Justyna Barys, a graduate trainee working in ESA’s technical centre, has been selected as one of the 30 Under 30 – Europe Industry List compiled by leading business publisher Forbes.
Justyna, 26, has been working in ESA’s Life and Physical Sciences Instrumentation section in its Netherlands-based technical heart since October 2015, focusing on the MELiSSA Micro-Ecological Life Support System Alternative project to develop closed-loop life support for future deep-space expeditions.
She joins a diverse range of millennial European entrepreneurs, engineers and designers – the final Forbes selection having been made by an all-star jury that included Stéphane Israël, CEO of Arianespace.
Justyna specialised in biotechnology at the Lodz University of Technology before coming to ESA: “I’d always been interested in astronomy and space, so would regularly visit the NASA and ESA websites.

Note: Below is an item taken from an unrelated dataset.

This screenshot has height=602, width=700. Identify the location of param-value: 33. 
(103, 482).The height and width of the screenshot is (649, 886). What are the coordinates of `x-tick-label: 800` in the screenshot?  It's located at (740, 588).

“I didn’t think the Young Graduate Trainee vacancy was something for me at first, but it turned out to be very interesting in terms of my interests and the combination of engineering and microbiology in my background.”
Justyna’s work focuses on nitrogen-converting bacteria, a crucial element in the various processes making up MELiSSA: “We are used to provision of oxygen, water and food by Earth’s ecosystem. It would be ideal to carry Earth’s ecosystem with us for exploring the Solar System. Unfortunately, mass and volume do not allow it.
“Instead, the MELiSSA approach is inspired by the principle of a closed ’aquatic’ lake ecosystem. The carbon dioxide and waste products are progressively processed to allow the culture of plants and algae. These plants and algae will then provide food, oxygen and water purification.
“To grow plants we need nitrogen. Human urine is a good source of nitrogen, but doesn’t contain it in the form that plants need – nitrates. But there are bacteria, originally taken from soil, that perform this conversion job, so I’ve been attempting to cultivate them and study how they grow.
“To begin with I was experimenting with small flasks, using polyvinyl acetate beads to promote the growth of biofilm which makes this kind of bacteria more active.
“As a next step I’ve been building a bioreactor for continuous culture. Once it is finished, nutrients and oxygen will be supplied, pH controlled and effluent removed to promote their continuous growth and monitor their conversion rate of ammonia into nitrates.”
The research is only one element of the 11-nation MELiSSA effort, including the full-scale pilot plant in Spain’s University Autònoma of Barcelona.
Justyna has also worked on another aspect of MELiSSA, preparing an experiment on highly nutritious oxygen-producing Spirulina bacteria for a teacher workshop.
Set to leave ESA in September, Justyna is looking for a PhD position in microbiology, biotechnology or environmental engineering.